PICTURED: The Bullingdon Club, Alive and Awful
Oxford toffs snapped hunting in the desert whilst wearing tailcoats (and they flew in by private jet)
Pictures have surfaced showing members of Oxford University’s notorious Bullingdon Club, in their famous club uniform, on a sand grouse shoot in South Africa.
The photos – published by the Daily Mail – show a group including several members of last year’s (2011/2012) Bullingdon Club flying by private jet to a hunting expedition.
The identities of eight of the nine men pictured are:
1. The Hon Michael Marks
2. James Tilney (who is not a member of the club)
3. Cassius Marcellus Cornelius Clay
4. Nicholas Green
5. Timothy Aldersly
6. Charles Clegg
7. Alick Dru
8. George Farmer
The ninth man cannot be identified and may not be a member of the club.
Alick Dru, now a 3rd year at St Benet’s Hall, is the only remaining member of the club who is still at the University, with the other seven having left the institution.

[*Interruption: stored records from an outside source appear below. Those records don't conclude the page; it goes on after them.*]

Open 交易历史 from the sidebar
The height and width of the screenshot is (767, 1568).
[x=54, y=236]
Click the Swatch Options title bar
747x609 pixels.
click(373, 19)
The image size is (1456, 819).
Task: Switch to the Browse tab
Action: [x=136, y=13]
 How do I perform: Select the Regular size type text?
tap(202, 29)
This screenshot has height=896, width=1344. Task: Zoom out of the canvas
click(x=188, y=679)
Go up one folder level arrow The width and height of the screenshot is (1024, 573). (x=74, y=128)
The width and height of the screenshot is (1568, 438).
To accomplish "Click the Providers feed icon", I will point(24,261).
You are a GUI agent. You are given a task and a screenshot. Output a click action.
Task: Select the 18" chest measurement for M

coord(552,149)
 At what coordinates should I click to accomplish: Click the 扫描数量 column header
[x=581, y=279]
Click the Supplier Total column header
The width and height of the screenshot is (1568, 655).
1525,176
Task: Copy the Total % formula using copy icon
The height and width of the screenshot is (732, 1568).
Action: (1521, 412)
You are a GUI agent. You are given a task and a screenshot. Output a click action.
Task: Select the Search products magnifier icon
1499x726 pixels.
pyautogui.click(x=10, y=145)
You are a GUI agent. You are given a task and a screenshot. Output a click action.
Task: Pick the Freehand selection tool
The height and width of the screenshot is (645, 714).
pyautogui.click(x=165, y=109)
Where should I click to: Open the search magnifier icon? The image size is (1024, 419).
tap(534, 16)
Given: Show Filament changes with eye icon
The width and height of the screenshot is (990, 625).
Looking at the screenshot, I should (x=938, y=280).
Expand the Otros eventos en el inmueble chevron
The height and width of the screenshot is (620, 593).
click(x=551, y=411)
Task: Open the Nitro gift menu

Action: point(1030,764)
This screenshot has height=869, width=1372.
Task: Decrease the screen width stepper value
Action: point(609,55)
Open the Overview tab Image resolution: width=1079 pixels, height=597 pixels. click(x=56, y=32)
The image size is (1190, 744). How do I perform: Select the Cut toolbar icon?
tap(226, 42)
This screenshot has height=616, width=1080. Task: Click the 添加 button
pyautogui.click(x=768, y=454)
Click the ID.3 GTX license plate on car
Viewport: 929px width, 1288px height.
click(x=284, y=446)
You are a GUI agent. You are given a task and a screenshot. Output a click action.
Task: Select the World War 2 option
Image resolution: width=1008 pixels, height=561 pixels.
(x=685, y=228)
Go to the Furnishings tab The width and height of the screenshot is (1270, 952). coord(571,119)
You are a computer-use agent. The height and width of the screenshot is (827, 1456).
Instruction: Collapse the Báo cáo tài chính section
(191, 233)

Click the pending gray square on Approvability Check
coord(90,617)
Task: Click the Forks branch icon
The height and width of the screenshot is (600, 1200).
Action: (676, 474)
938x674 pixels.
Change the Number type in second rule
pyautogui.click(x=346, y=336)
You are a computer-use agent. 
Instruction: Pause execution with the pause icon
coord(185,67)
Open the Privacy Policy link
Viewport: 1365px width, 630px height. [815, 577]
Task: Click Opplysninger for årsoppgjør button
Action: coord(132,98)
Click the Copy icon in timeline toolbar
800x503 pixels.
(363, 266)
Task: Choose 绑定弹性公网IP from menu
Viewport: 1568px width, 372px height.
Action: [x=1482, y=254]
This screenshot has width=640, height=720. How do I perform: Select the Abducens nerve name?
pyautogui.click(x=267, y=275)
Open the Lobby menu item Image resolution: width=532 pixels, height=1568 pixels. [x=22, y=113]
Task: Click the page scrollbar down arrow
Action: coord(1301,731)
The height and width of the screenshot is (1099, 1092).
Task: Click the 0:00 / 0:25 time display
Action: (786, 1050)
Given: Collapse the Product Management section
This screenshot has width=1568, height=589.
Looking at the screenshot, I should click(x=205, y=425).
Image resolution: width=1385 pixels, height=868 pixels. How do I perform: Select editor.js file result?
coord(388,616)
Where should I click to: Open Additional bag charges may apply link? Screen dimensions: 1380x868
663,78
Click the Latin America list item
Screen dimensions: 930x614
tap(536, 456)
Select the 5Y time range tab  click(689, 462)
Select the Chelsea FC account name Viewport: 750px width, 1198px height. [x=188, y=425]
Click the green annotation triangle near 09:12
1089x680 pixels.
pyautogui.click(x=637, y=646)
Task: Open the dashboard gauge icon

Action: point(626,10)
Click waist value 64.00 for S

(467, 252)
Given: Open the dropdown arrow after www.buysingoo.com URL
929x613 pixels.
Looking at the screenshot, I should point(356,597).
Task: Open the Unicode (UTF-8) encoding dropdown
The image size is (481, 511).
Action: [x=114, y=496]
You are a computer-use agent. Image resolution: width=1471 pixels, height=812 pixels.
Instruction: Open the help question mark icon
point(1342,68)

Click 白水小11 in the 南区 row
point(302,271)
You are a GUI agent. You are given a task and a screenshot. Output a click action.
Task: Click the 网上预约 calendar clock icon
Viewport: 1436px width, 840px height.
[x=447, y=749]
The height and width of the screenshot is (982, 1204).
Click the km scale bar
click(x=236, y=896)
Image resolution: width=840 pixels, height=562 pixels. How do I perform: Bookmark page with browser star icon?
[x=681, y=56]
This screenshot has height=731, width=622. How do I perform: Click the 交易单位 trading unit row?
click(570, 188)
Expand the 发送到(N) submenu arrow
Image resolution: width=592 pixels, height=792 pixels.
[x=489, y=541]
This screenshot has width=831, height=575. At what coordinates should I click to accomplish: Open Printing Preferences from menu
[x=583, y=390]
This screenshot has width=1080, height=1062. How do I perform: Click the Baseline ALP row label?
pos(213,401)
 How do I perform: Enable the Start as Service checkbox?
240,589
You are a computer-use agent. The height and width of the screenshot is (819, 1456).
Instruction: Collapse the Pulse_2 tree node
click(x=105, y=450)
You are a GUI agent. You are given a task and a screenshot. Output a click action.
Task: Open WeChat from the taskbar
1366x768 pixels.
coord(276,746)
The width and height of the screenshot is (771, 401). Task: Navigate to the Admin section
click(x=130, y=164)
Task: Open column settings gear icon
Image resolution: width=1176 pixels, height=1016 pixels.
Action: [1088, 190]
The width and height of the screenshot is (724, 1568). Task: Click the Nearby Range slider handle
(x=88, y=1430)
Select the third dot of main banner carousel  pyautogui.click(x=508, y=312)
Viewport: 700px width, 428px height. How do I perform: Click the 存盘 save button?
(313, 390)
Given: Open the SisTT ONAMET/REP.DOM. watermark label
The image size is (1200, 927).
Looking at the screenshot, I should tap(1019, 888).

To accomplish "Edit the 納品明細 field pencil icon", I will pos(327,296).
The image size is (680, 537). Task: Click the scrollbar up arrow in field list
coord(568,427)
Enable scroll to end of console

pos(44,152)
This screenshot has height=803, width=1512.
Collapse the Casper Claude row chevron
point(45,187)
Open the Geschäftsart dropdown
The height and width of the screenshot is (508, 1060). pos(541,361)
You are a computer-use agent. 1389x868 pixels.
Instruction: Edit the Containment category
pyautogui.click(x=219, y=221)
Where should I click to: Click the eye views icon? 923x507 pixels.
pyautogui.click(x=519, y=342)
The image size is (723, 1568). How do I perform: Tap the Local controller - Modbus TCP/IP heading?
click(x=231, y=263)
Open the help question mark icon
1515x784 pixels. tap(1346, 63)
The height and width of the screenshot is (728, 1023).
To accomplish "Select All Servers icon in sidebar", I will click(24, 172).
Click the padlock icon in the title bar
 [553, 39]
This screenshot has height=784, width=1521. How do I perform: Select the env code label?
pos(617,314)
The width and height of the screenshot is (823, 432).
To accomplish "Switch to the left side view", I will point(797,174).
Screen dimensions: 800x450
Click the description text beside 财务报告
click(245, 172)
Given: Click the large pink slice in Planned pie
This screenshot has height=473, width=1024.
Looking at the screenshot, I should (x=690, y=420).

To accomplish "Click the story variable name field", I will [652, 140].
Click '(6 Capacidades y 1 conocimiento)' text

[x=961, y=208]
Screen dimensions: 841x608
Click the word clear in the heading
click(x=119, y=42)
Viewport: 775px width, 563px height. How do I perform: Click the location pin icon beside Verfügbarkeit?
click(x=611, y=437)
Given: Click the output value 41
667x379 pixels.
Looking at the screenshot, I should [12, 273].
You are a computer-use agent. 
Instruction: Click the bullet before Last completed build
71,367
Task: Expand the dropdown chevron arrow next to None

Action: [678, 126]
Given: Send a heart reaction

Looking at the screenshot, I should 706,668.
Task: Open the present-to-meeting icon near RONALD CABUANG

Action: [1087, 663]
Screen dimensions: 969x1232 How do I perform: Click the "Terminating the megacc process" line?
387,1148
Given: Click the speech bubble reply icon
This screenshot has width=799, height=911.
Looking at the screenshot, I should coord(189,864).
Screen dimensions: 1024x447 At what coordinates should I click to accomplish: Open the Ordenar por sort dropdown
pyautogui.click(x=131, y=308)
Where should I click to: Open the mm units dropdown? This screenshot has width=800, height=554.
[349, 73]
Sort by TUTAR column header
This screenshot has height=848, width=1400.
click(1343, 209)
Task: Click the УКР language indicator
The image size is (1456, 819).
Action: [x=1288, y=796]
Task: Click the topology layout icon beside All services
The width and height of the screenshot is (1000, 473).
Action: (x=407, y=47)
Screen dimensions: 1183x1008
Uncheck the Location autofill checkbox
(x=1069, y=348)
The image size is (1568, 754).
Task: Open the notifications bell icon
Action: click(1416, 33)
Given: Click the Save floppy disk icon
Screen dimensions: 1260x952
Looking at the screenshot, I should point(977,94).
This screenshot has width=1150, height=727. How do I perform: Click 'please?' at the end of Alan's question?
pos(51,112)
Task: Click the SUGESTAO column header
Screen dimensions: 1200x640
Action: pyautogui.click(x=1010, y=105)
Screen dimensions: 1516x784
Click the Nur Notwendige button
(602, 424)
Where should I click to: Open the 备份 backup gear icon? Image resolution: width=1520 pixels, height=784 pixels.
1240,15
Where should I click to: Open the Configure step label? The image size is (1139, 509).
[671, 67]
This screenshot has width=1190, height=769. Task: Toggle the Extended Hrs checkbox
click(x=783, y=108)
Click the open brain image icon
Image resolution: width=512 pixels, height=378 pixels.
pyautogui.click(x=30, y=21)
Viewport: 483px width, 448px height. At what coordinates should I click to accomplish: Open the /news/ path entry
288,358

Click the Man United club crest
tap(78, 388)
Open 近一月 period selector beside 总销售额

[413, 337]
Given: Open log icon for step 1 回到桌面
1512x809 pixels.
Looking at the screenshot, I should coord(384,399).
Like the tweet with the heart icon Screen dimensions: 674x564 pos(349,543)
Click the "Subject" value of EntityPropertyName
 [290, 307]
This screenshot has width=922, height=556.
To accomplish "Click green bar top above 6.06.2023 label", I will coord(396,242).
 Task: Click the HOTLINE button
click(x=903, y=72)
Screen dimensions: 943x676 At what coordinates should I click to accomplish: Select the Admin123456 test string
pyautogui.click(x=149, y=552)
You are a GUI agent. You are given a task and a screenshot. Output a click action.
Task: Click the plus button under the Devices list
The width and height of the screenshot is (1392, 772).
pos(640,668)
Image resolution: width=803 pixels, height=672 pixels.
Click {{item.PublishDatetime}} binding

A new class of 2012/2013, not pictured in this photo, have replaced them in the club.
Posing in their £3,500 uniform of navy tailcoats, golden waistcoats and silk blue bow ties, the Bullingdon club of 2011 are a picture of privilege.
The infamous drinking club, whose alumni include Prime Minister David Cameron, Boris Johnson and George Osborne, was thought by many to be extinct.
Historically accused of smashing up restaurants and paying for the damage later, the Buller is seen as a throwback to the days of a World dominated by wealth, birth-given privilege and masculinity.
Far from disappearing as Britain has progressed, these pictures demonstrate the club continues to thrive, perpetuating all of the worst stereotypes about Oxford.
The club has been banned in Oxford since 1927, when a member broke every single window in a college quad.
Perhaps worse, the presence of the son of Tory party treasurer Michael Farmer (George, no.8 in this picture) shows how closely linked the club still is to the corridors of power.
Boris Johnson referred to his time in the club as “This [The Bullingdon] is a truly shameful vignette of almost superhuman undergraduate arrogance, toffishness and twittishness,” of which the result was a “deep, deep self-loathing.”
The nine men pictured all declined to comment.